Le scrutin du 2ème tour de la présidentielle au Mali s’est déroulé le 12 août 2018, entre Ibrahima Boubacar Keïta qui dirigeait la Coalition « Ensemble Pour le Mali » et son challenger Soumaïla Cissé, avec la Coalition « pour l’Alternance et le Changement ».
Curieusement, les faiseurs de roi notamment l’homme d’affaires Aliou Boubacar Diallo, arrivé 3ème avec (8,33%) et Cheikh Modibo Diarra, 4ème avec (7,4%) se sont abstenus de donner des consignes de vote, comme s’y attendaient le leader de l’opposition Soumaïla Cissé et ses partisans. Qu’est-ce qui n’a pas bien marché entre les 18 candidats qui avaient juré de voter pour celui qui sortirait Premier de leur rang ?
Au lendemain de la publication des résultats du premier tour, le classement était comme suit : Le président sortant candidat de la Plateforme « Ensemble pour le Mali » Ibrahim Boubacar Keïta a obtenu 41,70%, son suivant immédiat, Soumaïla Cissé « Coalition pour l’Alternance et le Changement », réalise un score de 17,78%. À la 3ème place, on retrouve le candidat d’ADP-Maliba, Aliou Boubacar Diallo qui a engrangé 8,03%, devant Cheick Modibo Diarra, qui arrive en 4ème position avec 7,37%.
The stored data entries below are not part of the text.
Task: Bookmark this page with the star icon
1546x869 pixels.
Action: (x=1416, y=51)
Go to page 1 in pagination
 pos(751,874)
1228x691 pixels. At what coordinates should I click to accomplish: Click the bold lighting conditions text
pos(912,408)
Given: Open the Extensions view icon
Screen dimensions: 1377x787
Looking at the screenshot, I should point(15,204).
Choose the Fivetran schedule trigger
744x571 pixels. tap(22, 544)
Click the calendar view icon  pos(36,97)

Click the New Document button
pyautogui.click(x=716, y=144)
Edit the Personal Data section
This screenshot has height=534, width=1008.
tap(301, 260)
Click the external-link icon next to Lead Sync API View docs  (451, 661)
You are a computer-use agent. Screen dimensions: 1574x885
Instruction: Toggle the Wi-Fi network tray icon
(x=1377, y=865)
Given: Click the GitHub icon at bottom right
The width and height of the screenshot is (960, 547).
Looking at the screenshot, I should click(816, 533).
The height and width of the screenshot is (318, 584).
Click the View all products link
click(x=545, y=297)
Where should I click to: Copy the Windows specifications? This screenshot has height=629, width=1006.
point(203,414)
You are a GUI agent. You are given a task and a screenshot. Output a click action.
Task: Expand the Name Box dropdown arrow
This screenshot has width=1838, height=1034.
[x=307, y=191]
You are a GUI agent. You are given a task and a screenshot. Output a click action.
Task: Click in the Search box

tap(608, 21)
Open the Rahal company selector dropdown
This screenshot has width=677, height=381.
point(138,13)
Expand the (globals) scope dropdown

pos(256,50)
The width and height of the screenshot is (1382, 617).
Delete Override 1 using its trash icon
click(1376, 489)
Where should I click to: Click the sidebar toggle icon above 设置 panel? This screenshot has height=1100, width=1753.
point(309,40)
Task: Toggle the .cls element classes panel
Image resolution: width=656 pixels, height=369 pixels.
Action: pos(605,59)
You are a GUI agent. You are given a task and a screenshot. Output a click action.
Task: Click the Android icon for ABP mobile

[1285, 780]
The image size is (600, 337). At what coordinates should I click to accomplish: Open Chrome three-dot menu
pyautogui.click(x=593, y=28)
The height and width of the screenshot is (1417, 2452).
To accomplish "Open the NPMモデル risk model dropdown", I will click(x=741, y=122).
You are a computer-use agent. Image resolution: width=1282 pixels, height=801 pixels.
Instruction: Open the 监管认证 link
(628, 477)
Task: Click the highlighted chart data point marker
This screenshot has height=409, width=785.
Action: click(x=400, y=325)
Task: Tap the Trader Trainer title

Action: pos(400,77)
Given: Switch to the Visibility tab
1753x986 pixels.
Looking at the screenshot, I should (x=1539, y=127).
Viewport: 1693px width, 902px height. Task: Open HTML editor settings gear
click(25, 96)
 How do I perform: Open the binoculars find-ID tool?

Le collectif des 18 candidats, arrivés derrière le président sortant ont formé un front pour dénoncer ensemble : le manque de transparence, le bourrage d’urnes et la fraude massive. Il semble qu’il y avait un pacte de solidarité qui stipulait que les 17 candidats s’engageraient à donner des consignes de vote en faveur de Soumaïla. Tel n’a pas été le cas, dimanche 12 août 2018, parce qu’auparavant Aliou Boubacar Diallo (3ème) et Cheikh Modibo Diarra (4ème) ont publiquement annoncé qu’ils ne donnent pas de consigne de vote et que leurs militants et sympathisants « étaient libres de voter selon leur conscience ».
La déception est grande dans les rangs du leader de l’opposition, d’autant que les deux faiseurs de roi totalisent plus de 15 % des voix. Ceux qui crient trahison n’ont pas intégré les dimensions politique et stratégique de la question.
Au plan politique, les faiseurs de roi avancent que l’accord qui les liait à Soumaïla stipulait qu’en cas de d’irrégularités d’une certaine ampleur, tous les candidats de l’opposition devraient boycotter massivement le second tour. Or, Ismaïla et son camp ne l’entendaient pas de cette oreille, ils préconisaient plutôt une sainte alliance de l’opposition contre IBK au deuxième tour.
Au plan stratégique, les présidents sortants ont souvent l’avantage de briguer des seconds mandats, ce qui fait qu’il ne leur reste plus-constitutionnellement- qu’un seul mandat, d’où la propension des autres candidats perdants, à se dire qu’il vaudrait mieux les laisser passer que de favoriser quelqu’un qui, une fois élu, aura la possibilité, de solliciter encore un autre mandat. Calculs politiciens, sommes-nous tentés de dire ; mais en réalité, de tels calculs, bien que politiciens, ont dû peser sur la balance lors du 2ème tour au Mali.
Dans un pays voisin, le Sénégal, le même scénario risquera fort bien de favoriser le président sortant M. Macky Sall en 2019. Ce président, plus que son homologue malien, fera face, pour l’essentiel, à de jeunes opposants, qui vont briguer le fauteuil présidentiel pour la première fois de leur vie. Ce qui fait que la plupart d’entre eux, préféreraient, en cas de défaite, la victoire de Macky Sall, ce qui laisserait à tout le monde, l’opportunité d’aller en compétition, à chances égales, à la présidentielle de 2024.
Une telle situation, pousse souvent les faiseurs de rois à adopter des positions stratégiques, certes mal comprises, par bon nombre de leurs concitoyens.